(Records supplied):
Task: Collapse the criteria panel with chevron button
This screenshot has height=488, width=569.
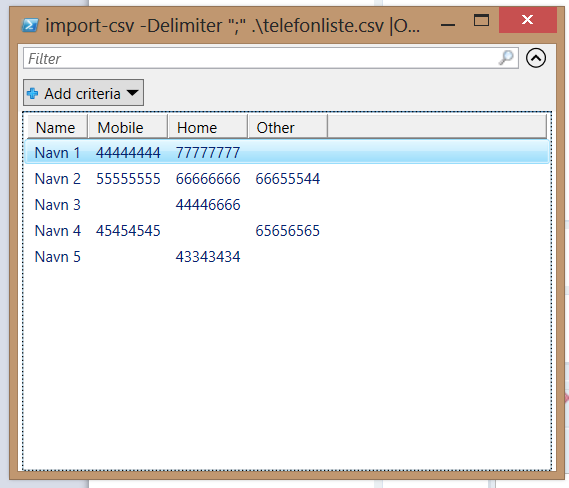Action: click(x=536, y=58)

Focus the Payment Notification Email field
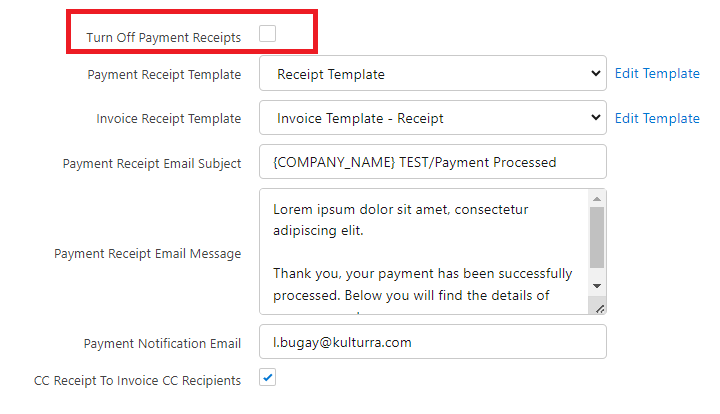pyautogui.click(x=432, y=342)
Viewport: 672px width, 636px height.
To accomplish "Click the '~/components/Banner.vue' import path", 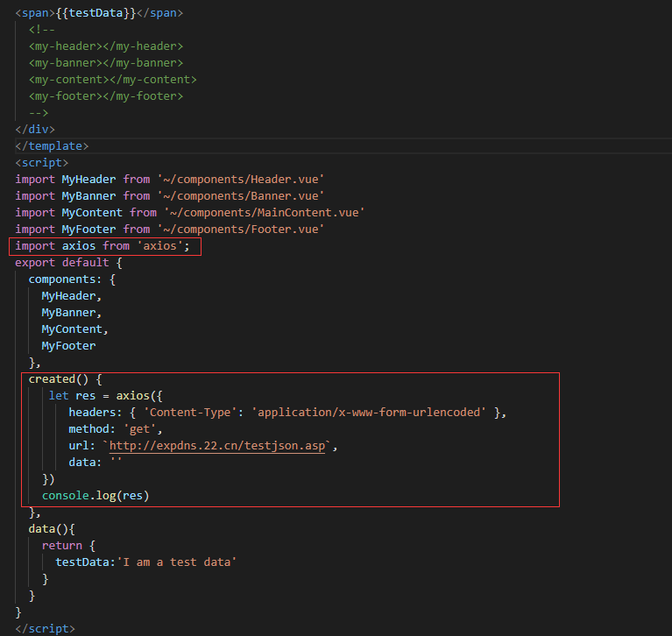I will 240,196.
...
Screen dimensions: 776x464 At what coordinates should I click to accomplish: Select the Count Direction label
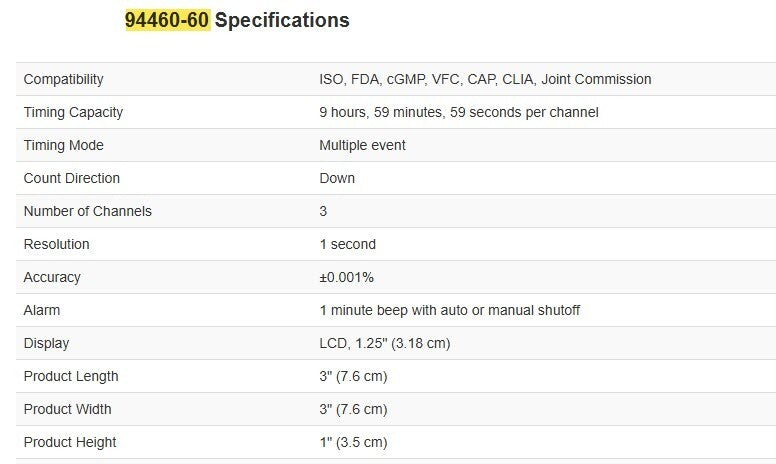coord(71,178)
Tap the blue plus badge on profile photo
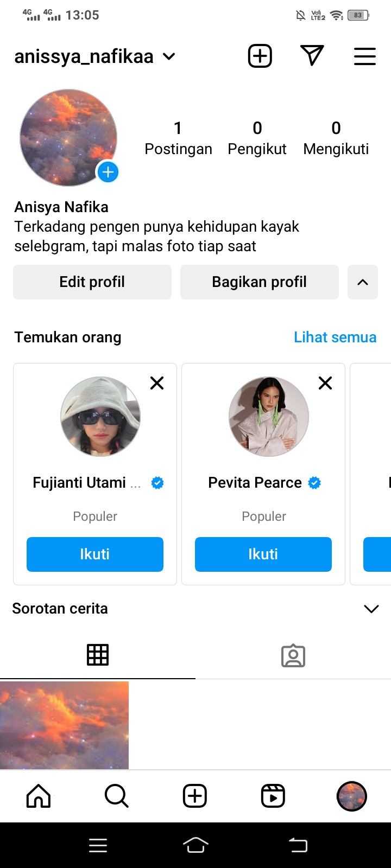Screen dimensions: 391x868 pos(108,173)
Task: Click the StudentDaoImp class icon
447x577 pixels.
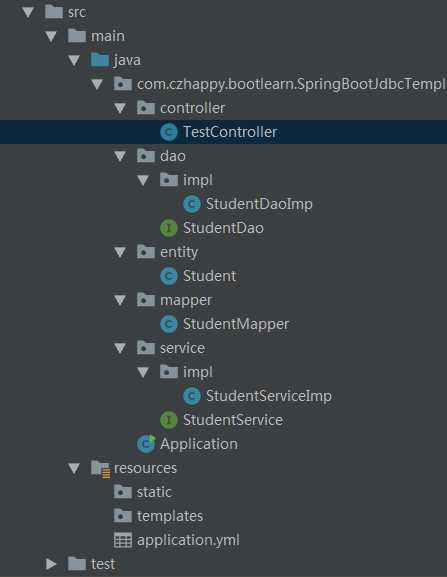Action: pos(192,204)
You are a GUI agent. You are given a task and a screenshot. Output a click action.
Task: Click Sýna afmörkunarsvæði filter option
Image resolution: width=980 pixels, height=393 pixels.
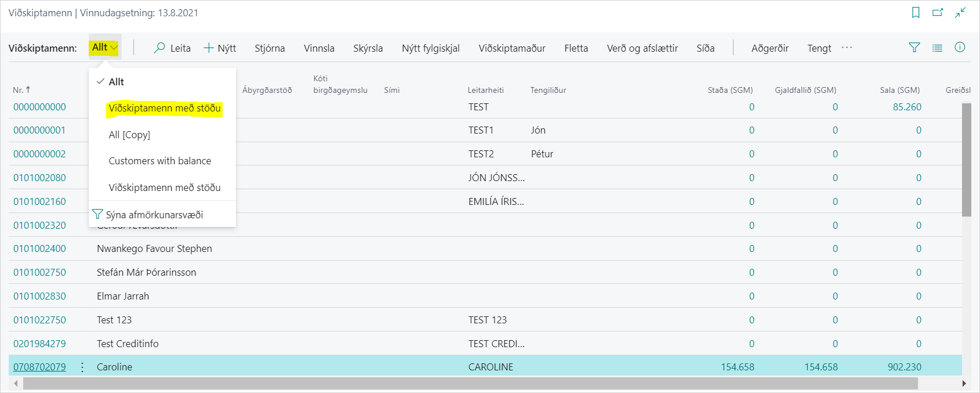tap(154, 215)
...
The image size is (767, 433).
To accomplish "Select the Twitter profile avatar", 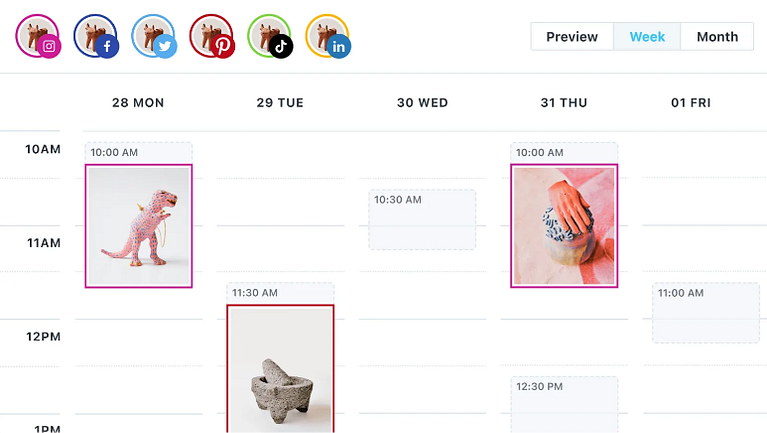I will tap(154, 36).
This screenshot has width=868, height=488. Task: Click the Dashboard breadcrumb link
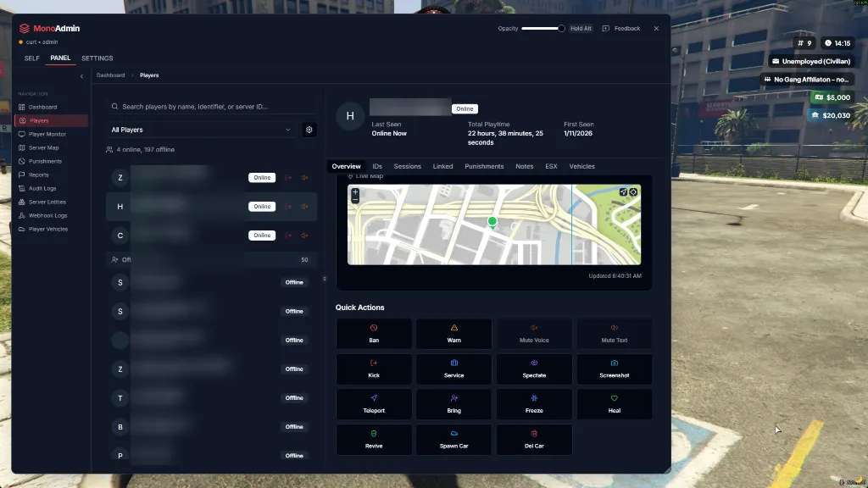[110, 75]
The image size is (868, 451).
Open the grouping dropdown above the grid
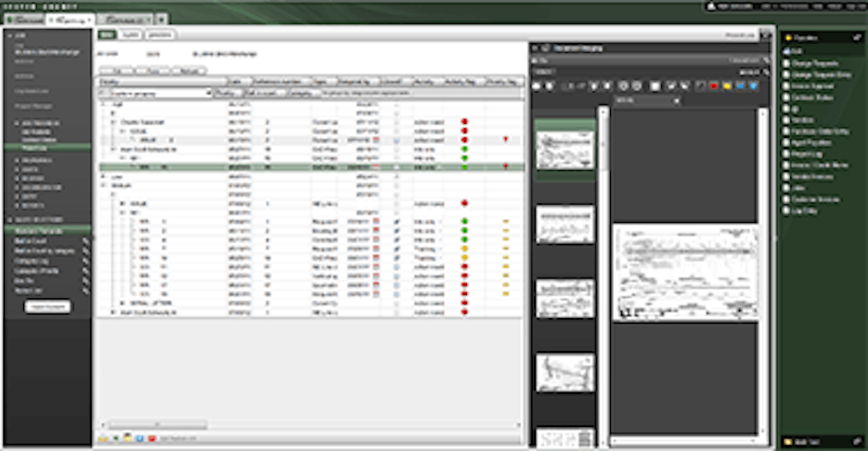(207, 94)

(Goal of the exercise): Please give the number of lines in the entries above that hold "size", with no other text.

(Problem solution): 2